Engine and Drivetrain
While the V-6 engine has been dropped for 2011, the Sonata receives a newly refined engine that boasts more power and sophistication than the previous generation. With 198 horsepower and 186 lb-ft of torque on tap, the new 2.4-liter four-cylinder engine ignites the Sonata to performance levels seen in similar cars in the segment like Volkswagen’s CC
. Our test car came with a smooth-shifting six-speed automatic, but if you prefer to do the work yourself, the base GLS model comes equipped with a fun-to-drive six-speed manual as standard, sending power through the front wheels.
Interesting Vehicle Features
Considering its starting price, the Sonata is equipped with a huge amount of standard features including push-button start, power locks and windows, iPod/USB integration and an auxiliary jack, Bluetooth connectivity and XM satellite radio. Hyundai does not offer any options for the very base, six-speed manual GLS. If you even want the option of, well, options, you’ll need to start with the automatic GLS. From here you can equip your Sonata with the $750 Popular Equipment Package, which includes a power driver seat and 16-inch wheels. If that doesn’t cut it, you can add navigation for $950. If you’re really looking to deck out your Hyundai, the SE and Limited trims offer features like a sunroof, rear-view camera and premium speakers.
Key Technology Evaluation
While the base Sonata leaves much to be desired in the realm of tech, the aforementioned navigation system is, once again, beautifully executed and took us only a short time to learn to use. While the touch screen is on the smaller size, making it a little tougher to use, it provides simple menus for your iPod, radio and, of course, navigation.
Green Evaluation/Gas Mileage
In the absence of a V-6 engine option, gas mileage gets an impressive bump across the line. Fuel economy numbers are remarkable no matter which transmission you opt for. The base GLS Sonata with a manual transmission gets an impressive 24 miles per gallon in the city, and a huge 35 mpg on the highway. Those numbers fall only slightly with the six-speed automatic at 22 city, 35 highway.
A Closer Look: Vehicle Details
Hyundai has made a habit of improving their interiors with each generation. Simply said, the driver’s seat is a beautiful place to be. The modern, high-quality dashboard rises out of the center console and is laden with soft-touch plastics and chrome accents. While the seats could be a little more supportive and some of the buttons are tough to read at a glance, overall we are impressed with the level of refinement found in a car that starts under $20K.

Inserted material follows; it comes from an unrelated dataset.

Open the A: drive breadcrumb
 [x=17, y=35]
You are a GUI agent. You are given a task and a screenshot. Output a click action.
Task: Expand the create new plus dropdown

Hyundai has been working extremely hard to rework the exterior styling on a number of their vehicles, and the Sonata is no different. What was a previously bland and unexciting exterior has been hugely improved with hints of Volkswagen CC, Mazda 6 and Lexus ES. The sweeping, coupe-like styling gives the Sonata an upscale road presence that is echoed throughout the cabin.
Market Segment and Pricing
Pricing for the Hyundai Sonata starts at a reasonable $19,195 for the base GLS trim and ascends steadily from there. A fully loaded Sonata Limited, complete with rear-view camera, navigation and sunroof won’t break $30K. You’ll be hard-pressed to find a better deal for this level of refinement. At this price, the 2011 Sonata competes with the likes of the $21,055 Honda Accord
, $19,595 Toyota Camry
, $19,900 Nissan Altima
and even the $27,760 Volkswagen CC
What We Think
We like to think of the Sonata as a mini-Genesis, which is a very good thing. You can really feel the billion-plus dollars in R&D Hyundai put into the Sonata, as this generation really feels like it’s the first Hyundai to give the Camry and Accord a run for their money. The Sonata would be a perfect cross-shop for those looking for a mid-sized Japanese sedan.